Which brings us, finally, to the U.S. The rally in the bond market since the European crisis unfolded is a reflection of the safe haven status of the U.S. economy, and there still is no threatening message about U.S. sovereign debt from credit default swaps. However, even the U.S. economy cannot continue to function without paying heed to its looming federal deficit and debt problems. The Congressional Budget Office (CBO) baseline estimates of March 2010 point to a lower federal deficit as a percent of GDP in 2010 from the historical high mark of 9.9% in 2009. CBO projections into 2020 indicate that the federal deficit will drop to about 3.0% by 2013 but persist in that neighborhood until 2020. The nation's federal debt is projected to climb to nearly 68% of GDP by 2020 from 53.0% in 2009. The implications of growing deficits are three fold: (1) it crowds out private sector investment and erodes the future standard living of the nation; (2) it reduces budget flexibility; and (3) it raises the risk of high interest rates.
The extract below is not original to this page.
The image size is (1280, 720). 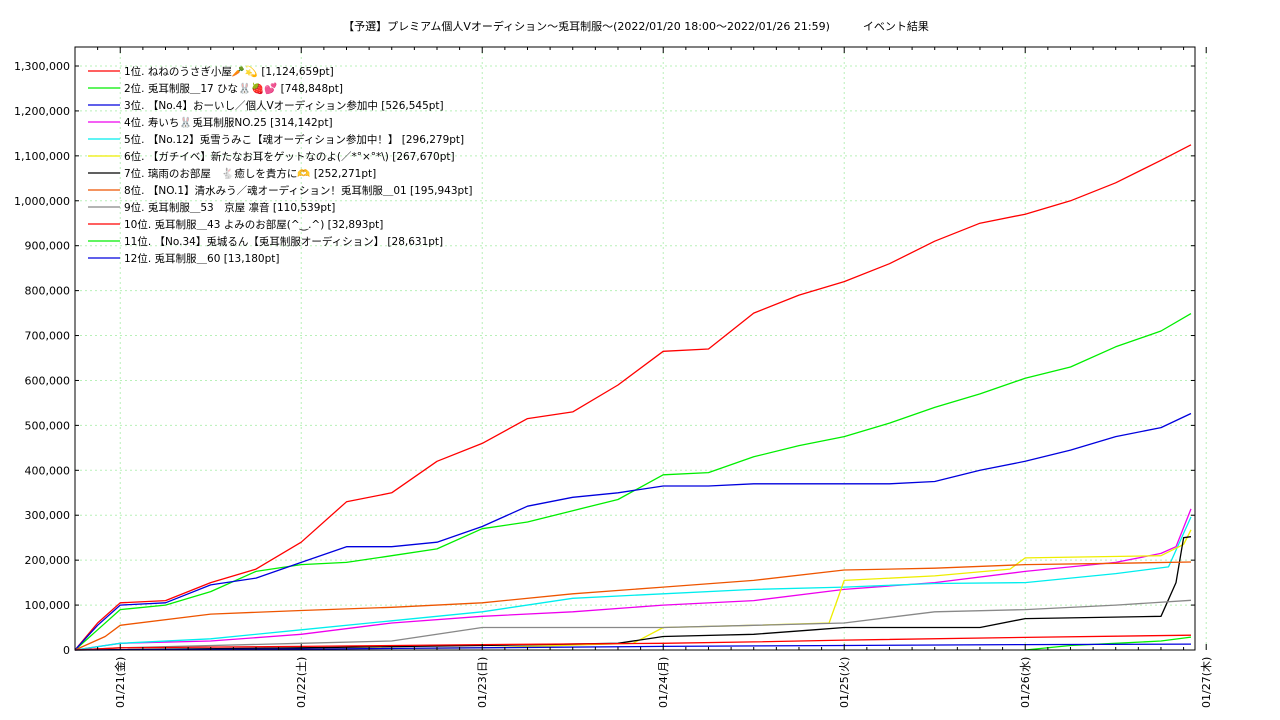 I want to click on legend-label-11: 11位. 【No.34】兎城るん【兎耳制服オーディション】 [28,631pt], so click(x=284, y=242).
U.S. fiscal policy is on an unsustainable path and minor meddling of budgetary options is unlikely to solve the problem. In order to avert a major crisis over the medium-term and not jeopardize the well being of the nation, policymakers will have to make stark choices in the quarters ahead. However, it will be politically impossible to implement new policies until the recovery, which is only four quarters old, is fully entrenched. As the economy grows, expenditures due to automatic stabilizers will fade away and the focus on discretionary aspects of spending will be possible. At the same time, the projected costs of entitlements -- Medicare, Medicaid, and Social Security - will have to have to be addressed in the medium term. A key ingredient to change the outlook for the federal deficit is the political will to engage in addressing the causes of the fiscal challenges ahead. The CBO estimates that by 2020, Medicare, Medicaid, and Social Security will make up 47% of total outlays (33% in 2009) and net interest costs will amount to 14% of expenditures (5.4% in 2009). CBO's computations indicate that Medicare and Social Security are the fastest growing components of federal outlays. The key to the fiscal future is designing ways to cut the rapid escalation of these costs. Forecasts of budgets and embedded economic assumptions are highly uncertain. But the important fact remains that the nation will have to employ a combination of higher taxes and reductions in expenditures to bring back deficit and debt ratios to prudent levels - or risk experiencing the kinds of bond market pressures now afflicting much of Europe.